DATA IN THIS EXERCISE:
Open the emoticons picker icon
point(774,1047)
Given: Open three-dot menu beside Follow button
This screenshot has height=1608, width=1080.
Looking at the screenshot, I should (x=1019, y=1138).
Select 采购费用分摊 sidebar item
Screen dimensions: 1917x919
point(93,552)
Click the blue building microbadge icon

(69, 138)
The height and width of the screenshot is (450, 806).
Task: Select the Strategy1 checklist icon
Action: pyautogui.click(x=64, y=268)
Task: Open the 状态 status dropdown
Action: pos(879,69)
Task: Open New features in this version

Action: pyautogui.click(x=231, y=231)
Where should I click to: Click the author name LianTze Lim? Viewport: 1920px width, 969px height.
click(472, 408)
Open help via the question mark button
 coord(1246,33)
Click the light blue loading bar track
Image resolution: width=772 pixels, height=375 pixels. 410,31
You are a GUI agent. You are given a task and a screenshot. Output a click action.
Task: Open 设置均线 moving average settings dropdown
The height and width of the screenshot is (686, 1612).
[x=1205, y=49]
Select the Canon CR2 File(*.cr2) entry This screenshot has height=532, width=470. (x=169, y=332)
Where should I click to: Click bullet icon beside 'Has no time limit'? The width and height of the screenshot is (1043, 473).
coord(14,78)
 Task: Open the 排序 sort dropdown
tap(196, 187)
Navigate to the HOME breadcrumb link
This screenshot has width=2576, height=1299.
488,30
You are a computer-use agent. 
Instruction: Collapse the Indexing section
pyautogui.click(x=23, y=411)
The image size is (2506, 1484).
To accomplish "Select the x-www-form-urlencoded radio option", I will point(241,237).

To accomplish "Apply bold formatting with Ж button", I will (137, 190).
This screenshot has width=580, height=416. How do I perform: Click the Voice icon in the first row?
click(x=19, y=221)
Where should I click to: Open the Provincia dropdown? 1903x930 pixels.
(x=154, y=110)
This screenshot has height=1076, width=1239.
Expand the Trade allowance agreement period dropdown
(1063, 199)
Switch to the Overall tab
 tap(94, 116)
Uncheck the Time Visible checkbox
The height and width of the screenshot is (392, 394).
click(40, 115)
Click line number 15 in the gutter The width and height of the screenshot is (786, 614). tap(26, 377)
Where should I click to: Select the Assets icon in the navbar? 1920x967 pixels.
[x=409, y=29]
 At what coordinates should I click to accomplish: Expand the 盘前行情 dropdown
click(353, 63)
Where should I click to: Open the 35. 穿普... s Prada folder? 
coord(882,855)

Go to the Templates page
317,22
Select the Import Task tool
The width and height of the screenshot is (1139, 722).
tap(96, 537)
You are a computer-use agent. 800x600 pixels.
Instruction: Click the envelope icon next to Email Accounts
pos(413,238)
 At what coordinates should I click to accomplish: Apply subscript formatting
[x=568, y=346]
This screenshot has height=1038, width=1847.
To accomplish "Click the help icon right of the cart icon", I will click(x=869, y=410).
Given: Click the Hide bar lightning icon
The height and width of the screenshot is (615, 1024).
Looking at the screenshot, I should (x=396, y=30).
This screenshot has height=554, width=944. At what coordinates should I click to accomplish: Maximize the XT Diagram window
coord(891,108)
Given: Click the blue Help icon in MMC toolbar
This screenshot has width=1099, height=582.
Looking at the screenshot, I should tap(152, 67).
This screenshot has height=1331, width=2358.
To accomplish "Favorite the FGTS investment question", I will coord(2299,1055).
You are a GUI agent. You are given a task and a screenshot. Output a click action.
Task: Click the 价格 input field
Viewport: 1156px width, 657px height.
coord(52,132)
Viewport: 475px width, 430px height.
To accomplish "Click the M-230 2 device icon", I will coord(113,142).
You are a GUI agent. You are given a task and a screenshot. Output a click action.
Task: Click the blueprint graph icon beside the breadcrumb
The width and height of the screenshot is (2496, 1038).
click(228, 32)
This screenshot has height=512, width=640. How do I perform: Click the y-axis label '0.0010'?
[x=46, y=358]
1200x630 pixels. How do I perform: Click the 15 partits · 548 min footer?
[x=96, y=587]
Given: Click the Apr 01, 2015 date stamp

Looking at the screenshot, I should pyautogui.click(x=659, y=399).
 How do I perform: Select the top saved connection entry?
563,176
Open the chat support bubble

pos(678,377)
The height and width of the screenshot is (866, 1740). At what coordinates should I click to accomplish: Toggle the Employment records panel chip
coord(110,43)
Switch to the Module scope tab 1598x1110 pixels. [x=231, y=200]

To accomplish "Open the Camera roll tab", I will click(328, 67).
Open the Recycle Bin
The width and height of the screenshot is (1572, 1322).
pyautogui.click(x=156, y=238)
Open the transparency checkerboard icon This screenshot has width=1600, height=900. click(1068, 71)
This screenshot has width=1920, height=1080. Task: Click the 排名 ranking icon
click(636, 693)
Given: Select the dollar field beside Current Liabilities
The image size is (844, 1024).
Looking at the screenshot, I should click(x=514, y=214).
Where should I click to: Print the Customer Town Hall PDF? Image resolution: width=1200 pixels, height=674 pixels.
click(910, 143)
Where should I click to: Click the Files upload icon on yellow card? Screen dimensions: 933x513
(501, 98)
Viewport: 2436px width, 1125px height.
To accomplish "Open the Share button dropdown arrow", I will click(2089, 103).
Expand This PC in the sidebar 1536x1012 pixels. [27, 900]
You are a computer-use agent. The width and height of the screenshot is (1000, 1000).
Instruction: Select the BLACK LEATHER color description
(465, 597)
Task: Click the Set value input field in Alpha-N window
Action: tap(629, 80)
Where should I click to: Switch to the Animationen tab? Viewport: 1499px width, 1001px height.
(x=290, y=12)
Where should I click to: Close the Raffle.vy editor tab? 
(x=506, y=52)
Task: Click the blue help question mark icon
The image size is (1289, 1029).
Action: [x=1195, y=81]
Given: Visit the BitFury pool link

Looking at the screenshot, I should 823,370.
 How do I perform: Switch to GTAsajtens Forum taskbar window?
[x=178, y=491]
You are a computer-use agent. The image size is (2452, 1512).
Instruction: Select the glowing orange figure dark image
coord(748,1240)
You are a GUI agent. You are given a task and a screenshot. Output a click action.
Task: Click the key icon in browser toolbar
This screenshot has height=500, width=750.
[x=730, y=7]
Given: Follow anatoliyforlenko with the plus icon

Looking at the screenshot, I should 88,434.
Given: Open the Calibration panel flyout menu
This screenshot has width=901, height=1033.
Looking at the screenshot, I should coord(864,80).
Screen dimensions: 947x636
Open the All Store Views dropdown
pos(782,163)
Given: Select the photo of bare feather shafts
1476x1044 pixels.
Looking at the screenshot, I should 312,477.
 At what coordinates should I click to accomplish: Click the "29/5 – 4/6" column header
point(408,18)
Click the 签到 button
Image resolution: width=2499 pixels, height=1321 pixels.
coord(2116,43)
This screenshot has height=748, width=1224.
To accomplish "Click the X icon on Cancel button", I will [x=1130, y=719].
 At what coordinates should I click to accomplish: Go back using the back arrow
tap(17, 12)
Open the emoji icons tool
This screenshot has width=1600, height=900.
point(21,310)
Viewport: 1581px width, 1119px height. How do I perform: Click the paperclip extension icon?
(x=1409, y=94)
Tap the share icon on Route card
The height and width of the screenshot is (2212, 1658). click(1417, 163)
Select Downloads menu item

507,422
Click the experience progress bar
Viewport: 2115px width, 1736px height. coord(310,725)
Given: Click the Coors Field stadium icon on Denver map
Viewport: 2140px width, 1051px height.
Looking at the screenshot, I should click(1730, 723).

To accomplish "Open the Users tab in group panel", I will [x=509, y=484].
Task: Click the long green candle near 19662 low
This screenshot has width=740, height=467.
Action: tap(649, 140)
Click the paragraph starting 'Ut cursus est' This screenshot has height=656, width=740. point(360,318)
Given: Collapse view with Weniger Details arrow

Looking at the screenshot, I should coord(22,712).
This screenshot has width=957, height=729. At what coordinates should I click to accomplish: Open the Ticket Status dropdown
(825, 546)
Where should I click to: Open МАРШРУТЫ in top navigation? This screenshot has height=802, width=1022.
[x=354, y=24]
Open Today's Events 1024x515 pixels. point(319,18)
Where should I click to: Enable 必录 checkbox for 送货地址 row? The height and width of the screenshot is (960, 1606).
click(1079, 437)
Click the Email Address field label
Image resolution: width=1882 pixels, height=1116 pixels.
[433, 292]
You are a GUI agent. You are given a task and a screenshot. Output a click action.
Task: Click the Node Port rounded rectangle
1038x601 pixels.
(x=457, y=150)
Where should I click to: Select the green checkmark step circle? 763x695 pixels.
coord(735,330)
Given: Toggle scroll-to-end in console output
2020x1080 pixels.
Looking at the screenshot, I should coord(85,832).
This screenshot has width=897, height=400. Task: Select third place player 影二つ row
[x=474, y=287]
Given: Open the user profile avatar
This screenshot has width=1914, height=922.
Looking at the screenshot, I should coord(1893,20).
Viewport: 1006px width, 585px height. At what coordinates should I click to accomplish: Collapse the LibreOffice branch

PROBLEM REQUIREMENTS:
Reproduce the listing word for word, from its first line through the line containing "Looking at the screenshot, I should (x=1019, y=1138).", with that line included.

ANSWER TO THIS PROBLEM:
Open the emoticons picker icon
point(774,1047)
Given: Open three-dot menu beside Follow button
This screenshot has height=1608, width=1080.
Looking at the screenshot, I should (x=1019, y=1138).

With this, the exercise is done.